Identical to standard 3DGS: \(L = \|I_\mathcal{G}(\phi) - I_{\text{gt}}\|_1 + L_{\text{D-SSIM}}(I_\mathcal{G}(\phi), I_{\text{gt}})\). Pruning does not alter the loss function and is executed periodically during training.

Key Experimental Results

Main Results: Acceleration Across Rendering Pipeline Stages (Average)

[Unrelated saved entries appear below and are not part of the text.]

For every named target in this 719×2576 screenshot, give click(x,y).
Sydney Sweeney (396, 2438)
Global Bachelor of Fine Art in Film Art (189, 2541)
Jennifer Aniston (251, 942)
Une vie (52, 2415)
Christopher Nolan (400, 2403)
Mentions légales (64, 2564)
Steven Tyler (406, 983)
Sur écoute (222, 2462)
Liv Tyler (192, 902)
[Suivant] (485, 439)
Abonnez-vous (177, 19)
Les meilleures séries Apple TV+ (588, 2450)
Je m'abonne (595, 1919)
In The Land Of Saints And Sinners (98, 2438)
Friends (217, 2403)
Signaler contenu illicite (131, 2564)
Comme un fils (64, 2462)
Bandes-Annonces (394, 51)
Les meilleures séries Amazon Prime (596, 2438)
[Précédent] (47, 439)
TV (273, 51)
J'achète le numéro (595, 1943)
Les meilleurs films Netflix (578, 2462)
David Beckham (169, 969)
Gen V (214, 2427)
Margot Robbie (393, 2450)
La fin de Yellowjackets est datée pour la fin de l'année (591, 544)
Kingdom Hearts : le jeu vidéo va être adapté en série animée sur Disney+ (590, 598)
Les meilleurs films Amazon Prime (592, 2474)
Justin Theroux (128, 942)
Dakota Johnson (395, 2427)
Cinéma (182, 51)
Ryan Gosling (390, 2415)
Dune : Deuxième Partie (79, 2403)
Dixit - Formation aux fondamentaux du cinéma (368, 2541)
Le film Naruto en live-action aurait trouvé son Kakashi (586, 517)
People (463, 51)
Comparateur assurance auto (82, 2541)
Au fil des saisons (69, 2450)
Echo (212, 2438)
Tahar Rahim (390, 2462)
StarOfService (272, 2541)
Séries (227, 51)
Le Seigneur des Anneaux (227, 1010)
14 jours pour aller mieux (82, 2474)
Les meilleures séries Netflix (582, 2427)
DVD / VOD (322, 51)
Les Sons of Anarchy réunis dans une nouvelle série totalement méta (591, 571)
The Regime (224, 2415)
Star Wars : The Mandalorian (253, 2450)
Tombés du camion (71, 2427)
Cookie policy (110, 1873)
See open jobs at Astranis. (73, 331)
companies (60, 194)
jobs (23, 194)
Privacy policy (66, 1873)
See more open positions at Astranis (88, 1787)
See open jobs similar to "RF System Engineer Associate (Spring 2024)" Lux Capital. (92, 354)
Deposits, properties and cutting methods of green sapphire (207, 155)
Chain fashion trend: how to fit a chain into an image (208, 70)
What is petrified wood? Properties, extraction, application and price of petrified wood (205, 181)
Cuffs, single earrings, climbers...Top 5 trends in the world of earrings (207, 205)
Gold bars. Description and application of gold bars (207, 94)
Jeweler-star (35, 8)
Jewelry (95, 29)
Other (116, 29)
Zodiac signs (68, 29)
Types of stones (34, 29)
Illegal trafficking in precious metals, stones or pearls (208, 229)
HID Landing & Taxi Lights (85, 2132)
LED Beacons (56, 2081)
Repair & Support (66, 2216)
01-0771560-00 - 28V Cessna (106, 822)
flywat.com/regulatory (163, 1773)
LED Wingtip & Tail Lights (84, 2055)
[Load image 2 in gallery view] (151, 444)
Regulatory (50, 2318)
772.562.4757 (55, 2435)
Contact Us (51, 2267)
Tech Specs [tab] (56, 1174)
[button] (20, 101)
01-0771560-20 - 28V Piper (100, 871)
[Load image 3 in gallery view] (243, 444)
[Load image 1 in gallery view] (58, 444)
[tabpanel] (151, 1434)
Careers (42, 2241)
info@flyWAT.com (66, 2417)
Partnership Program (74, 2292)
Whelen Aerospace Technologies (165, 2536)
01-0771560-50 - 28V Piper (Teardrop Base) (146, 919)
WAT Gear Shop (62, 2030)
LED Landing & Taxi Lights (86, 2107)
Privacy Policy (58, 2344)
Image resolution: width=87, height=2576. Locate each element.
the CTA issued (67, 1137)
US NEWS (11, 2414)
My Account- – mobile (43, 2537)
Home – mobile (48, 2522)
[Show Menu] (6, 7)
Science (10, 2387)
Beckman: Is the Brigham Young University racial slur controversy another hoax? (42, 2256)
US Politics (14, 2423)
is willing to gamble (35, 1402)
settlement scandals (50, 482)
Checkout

Configuration Preprocess Radix Sort Render Overall Speedup
Baseline 0.665ms 1.551ms 4.483ms 7.478ms
+SnugBox 0.656ms 0.729ms 2.344ms 4.102ms 1.82×
+AccuTile 0.668ms 0.612ms 2.062ms 3.748ms 2.00×
+Soft Pruning 0.370ms 0.404ms 1.337ms 2.381ms 3.14×
+Hard Pruning 0.091ms 0.215ms 0.619ms 1.114ms 6.71×

Tanks & Temples Truck Scene Example

Metric Original 3DGS Speedy-Splat
Number of Gaussians ~100% <10% (Reduced by >90%)
PSNR Drop - Only minor drop
Rendering Speedup 6.2×
Training Speedup 1.38×

Key Findings

  1. SnugBox + AccuTile, acting as plug-and-play modules, achieve a 2× speedup without modifying any rendering results (zero accuracy loss).
  2. When accumulating all optimizations, an average rendering speedup of 6.71×, a 10.6× model size reduction, and a 1.4× training speedup are achieved.
  3. Reparameterization of the efficient pruning score compresses storage from \(N \times 36\) to \(N \times 1\), enabling real-time pruning during training.
  4. The two-stage (Soft + Hard) pruning, applied respectively before and after densification, is more effective than single post-processing pruning.

Highlights & Insights

  • Accuracy is Efficiency: SnugBox/AccuTile reduce redundant computation through more precise geometric calculations rather than approximate simplification—accuracy actually brings speed.
  • 36× Storage Compression via Hessian Reparameterization: Elegantly translates the sensitivity of 3D parameters to the sensitivity of 2D projected values, perfectly fitting the 3DGS architecture.
  • Outstanding Engineering Innovation: Analyzes bottlenecks by diving deep into each part of the CUDA rendering pipeline, providing a detailed function-by-function timing analysis.
  • All methods are orthogonal to existing 3DGS variants and can be combined built upon them.

Limitations & Future Work

  • AccuTile's row/column-wise traversal might introduce extra overhead for extremely large Gaussians (which cover many tiles).
  • Currently validated only on static scenes; applicability to dynamic 3DGS remains unexplored.
  • Pruning ratios (80%/30%) are empirically set and might require adjustment for different scenes.
  • For scenes with a large number of semi-transparent Gaussians, the acceleration effect of SnugBox might be limited.
  • SnugBox's elliptical bounding box computation can be generalized to other scenarios requiring precise 2D Gaussian range estimation (such as collision detection).
  • The idea of Hessian reparameterization can be extended to other scenarios requiring sensitivity computation during training (such as NAS and structured pruning).
  • Although similar in concept to StopThePop for exact tile intersection, Speedy-Splat is faster and incurs lower computational overhead.

Rating

⭐⭐⭐⭐ — Outstanding engineering depth with solid theoretical analysis and CUDA implementation. The 6.71× speedup is highly practical without severely sacrificing quality. The plug-and-play, zero-accuracy-loss speedup of SnugBox and the Hessian reparameterization are both highly valuable independent contributions.